◆ Exercise goal ◆
Repeat exactly the line that contains "Given: Open the design insights chart icon" and every line after it, down to the last line of the entries below. Do not include pictures.

◆ Provided data ◆
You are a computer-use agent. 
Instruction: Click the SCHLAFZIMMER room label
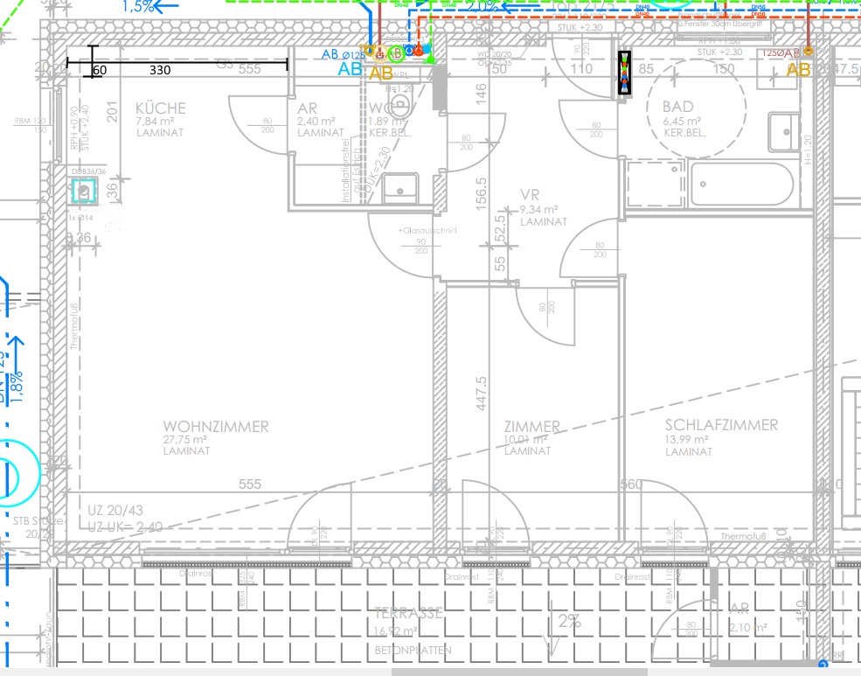(x=721, y=425)
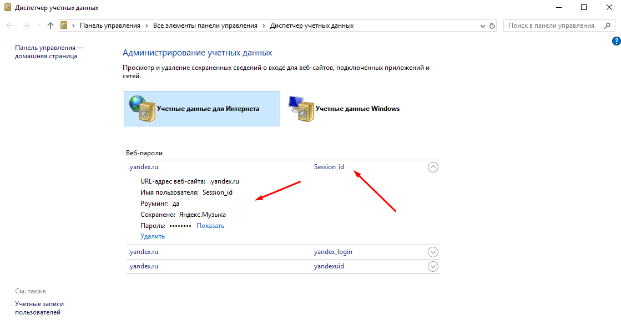The height and width of the screenshot is (320, 621).
Task: Click the back navigation arrow
Action: 11,26
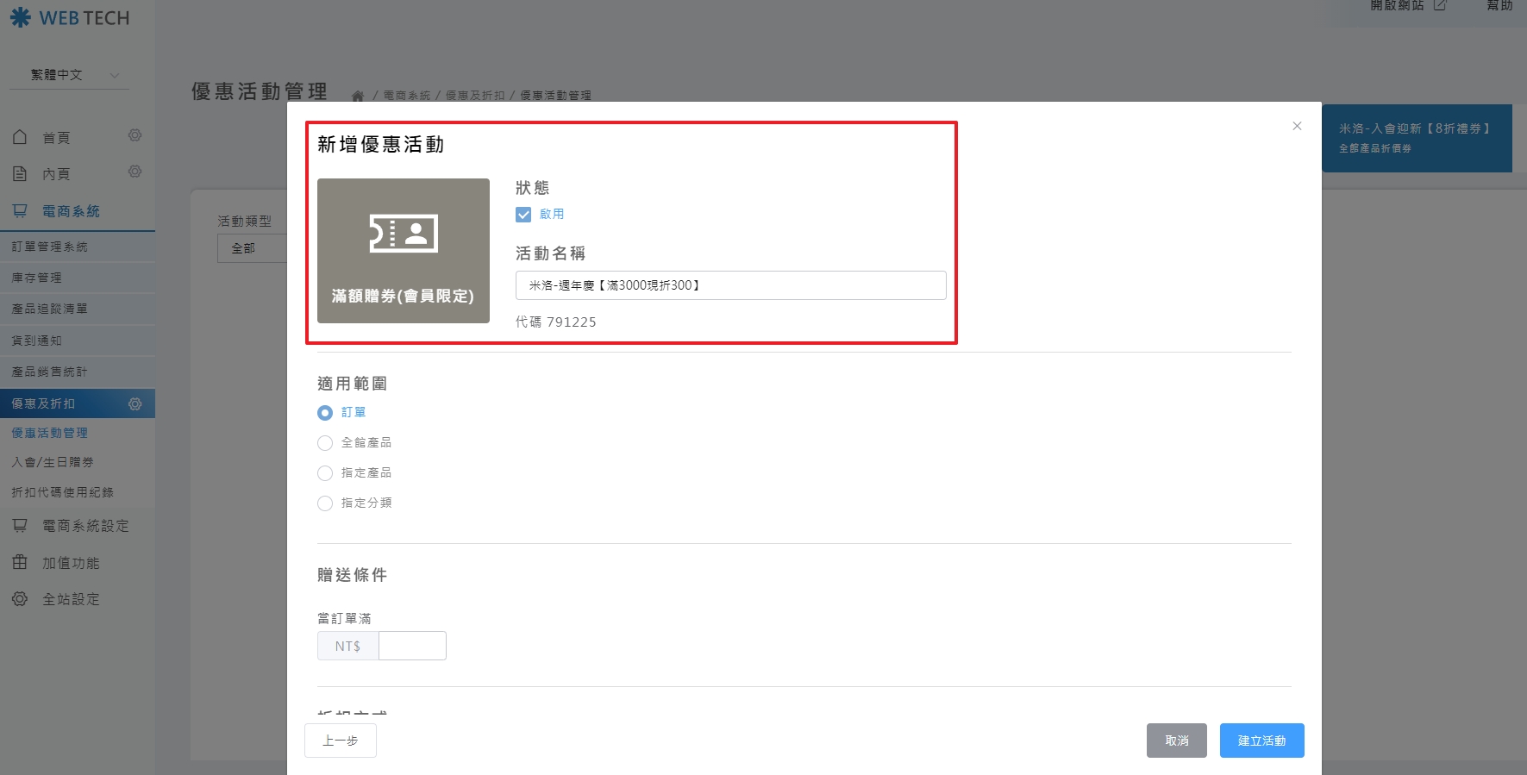
Task: Close the 新增優惠活動 dialog
Action: pyautogui.click(x=1297, y=126)
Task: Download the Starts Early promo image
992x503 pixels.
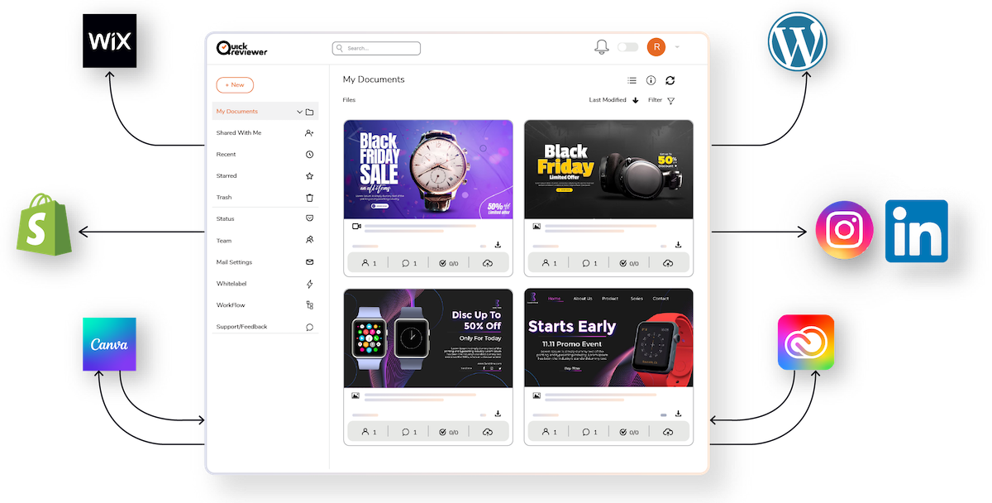Action: coord(679,414)
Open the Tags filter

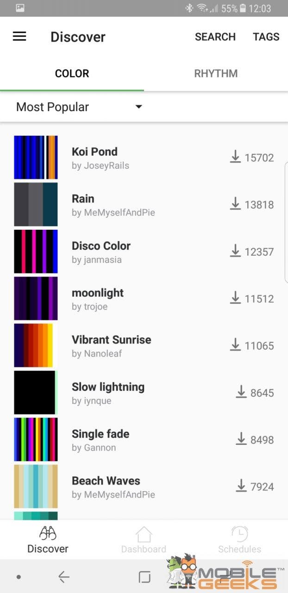click(266, 37)
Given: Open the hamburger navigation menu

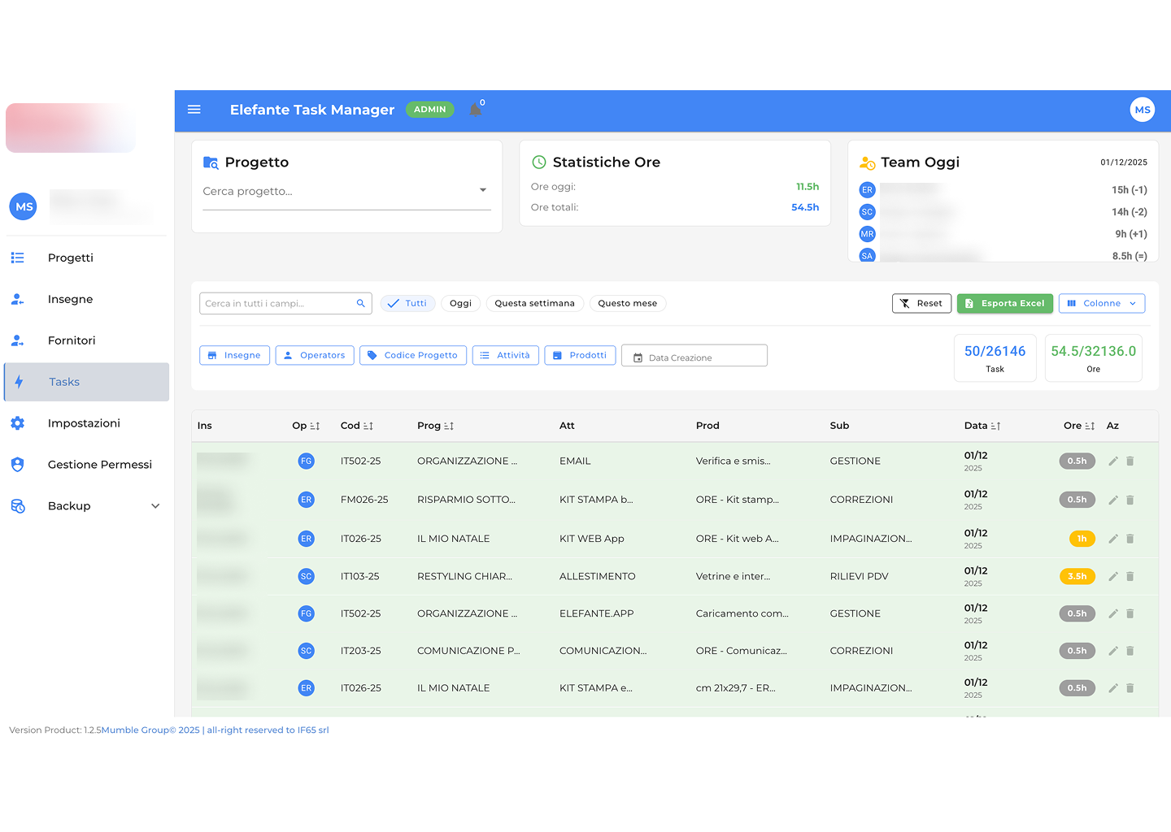Looking at the screenshot, I should point(194,110).
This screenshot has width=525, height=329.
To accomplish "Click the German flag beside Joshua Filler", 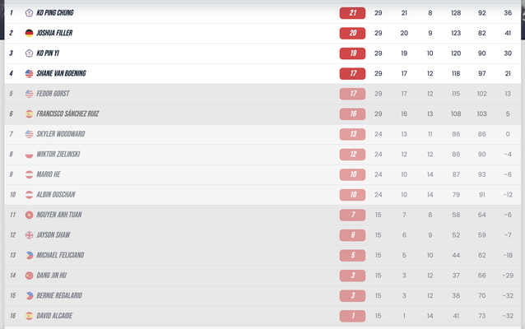I will point(29,33).
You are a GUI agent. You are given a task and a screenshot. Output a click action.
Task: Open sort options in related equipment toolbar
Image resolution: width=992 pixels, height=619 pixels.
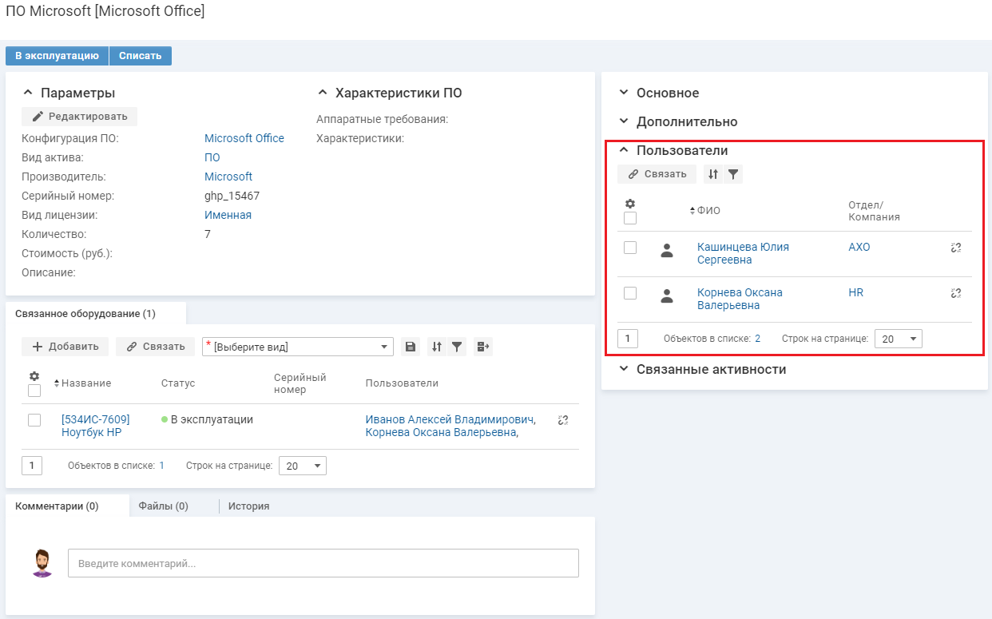pyautogui.click(x=436, y=347)
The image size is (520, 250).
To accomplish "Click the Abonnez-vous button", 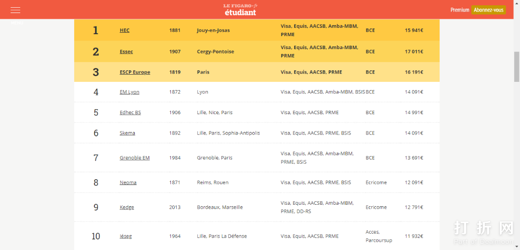I will tap(488, 10).
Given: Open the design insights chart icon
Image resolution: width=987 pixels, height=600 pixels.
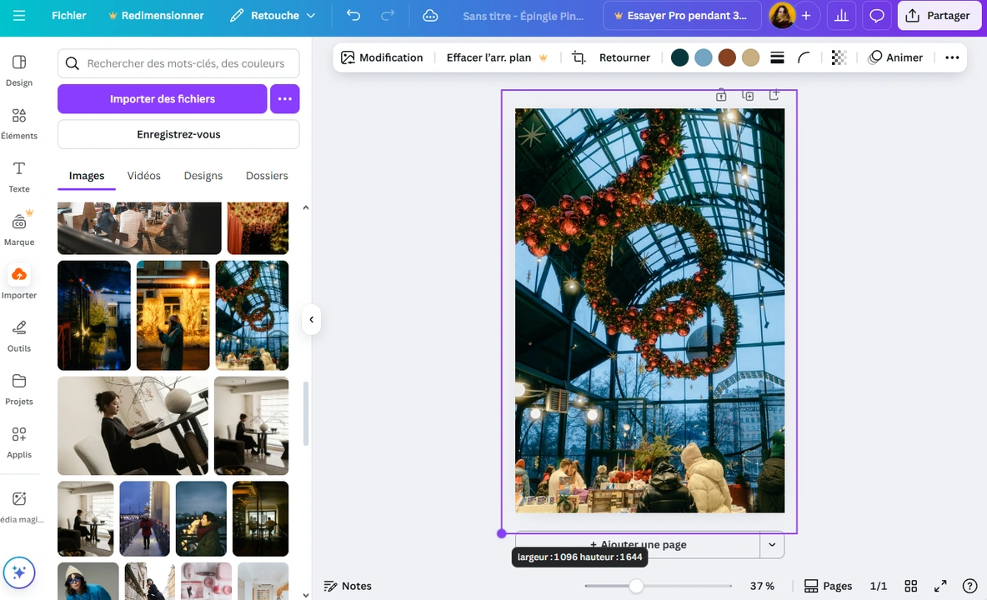Looking at the screenshot, I should (x=841, y=15).
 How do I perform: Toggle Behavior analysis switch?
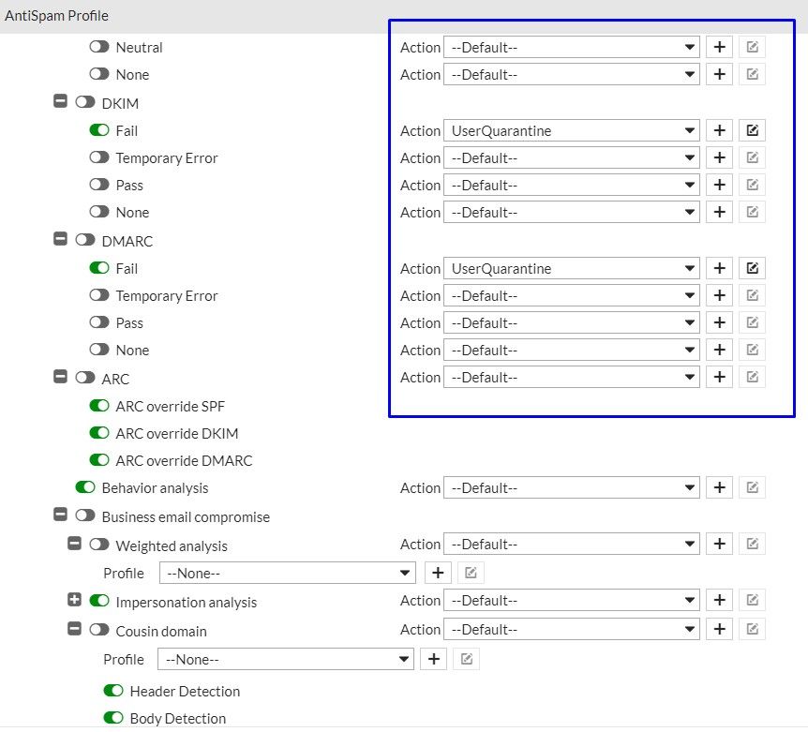click(85, 487)
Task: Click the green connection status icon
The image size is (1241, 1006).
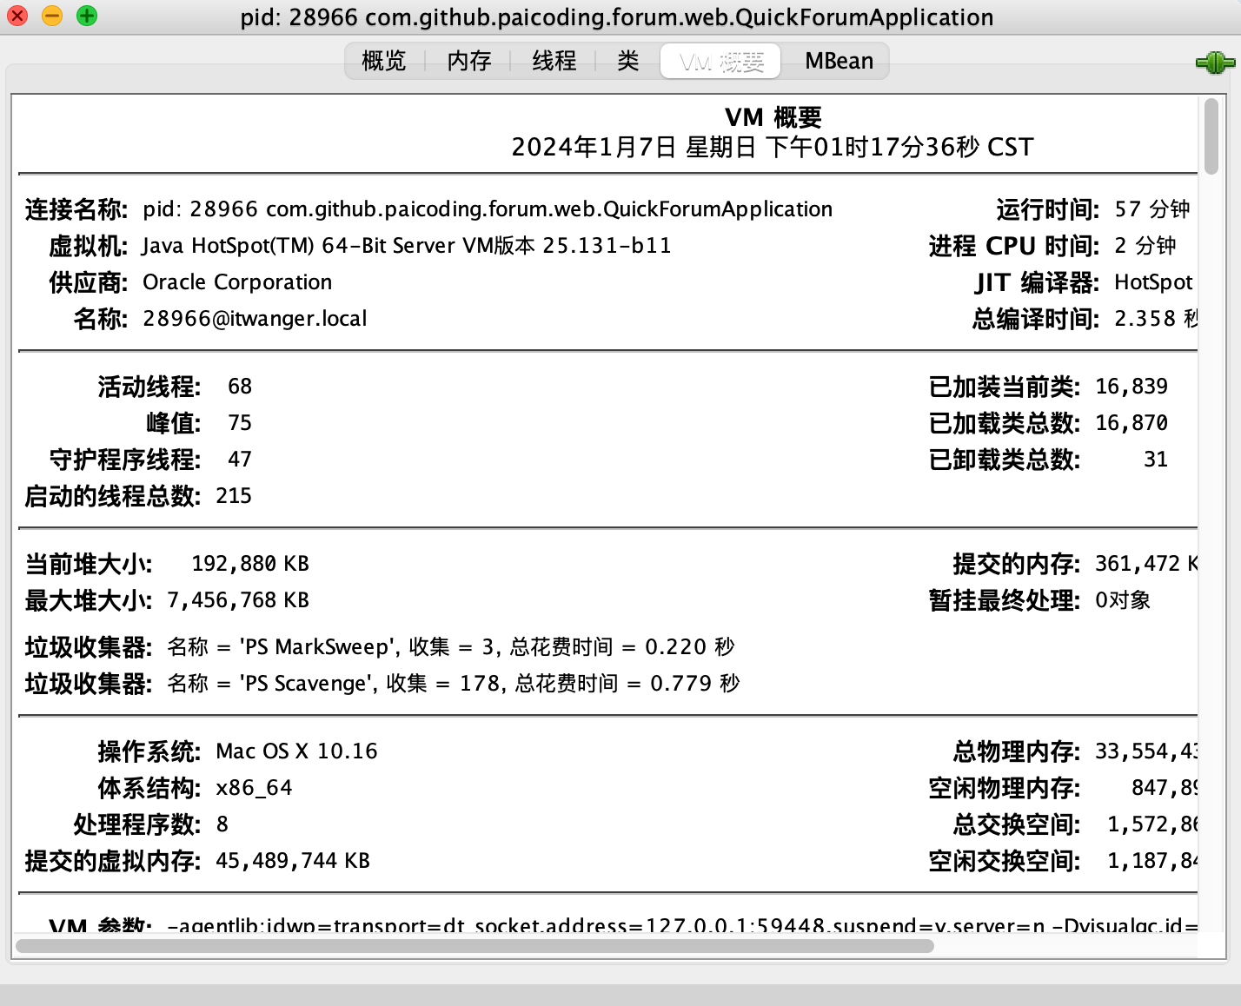Action: 1215,63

◆ Expected answer ◆
Given: Open the design insights chart icon
Image resolution: width=987 pixels, height=600 pixels.
Looking at the screenshot, I should (x=841, y=15).
 How do I perform: Toggle Behavior analysis switch?
click(85, 487)
Task: Click the green connection status icon
The image size is (1241, 1006).
Action: 1215,63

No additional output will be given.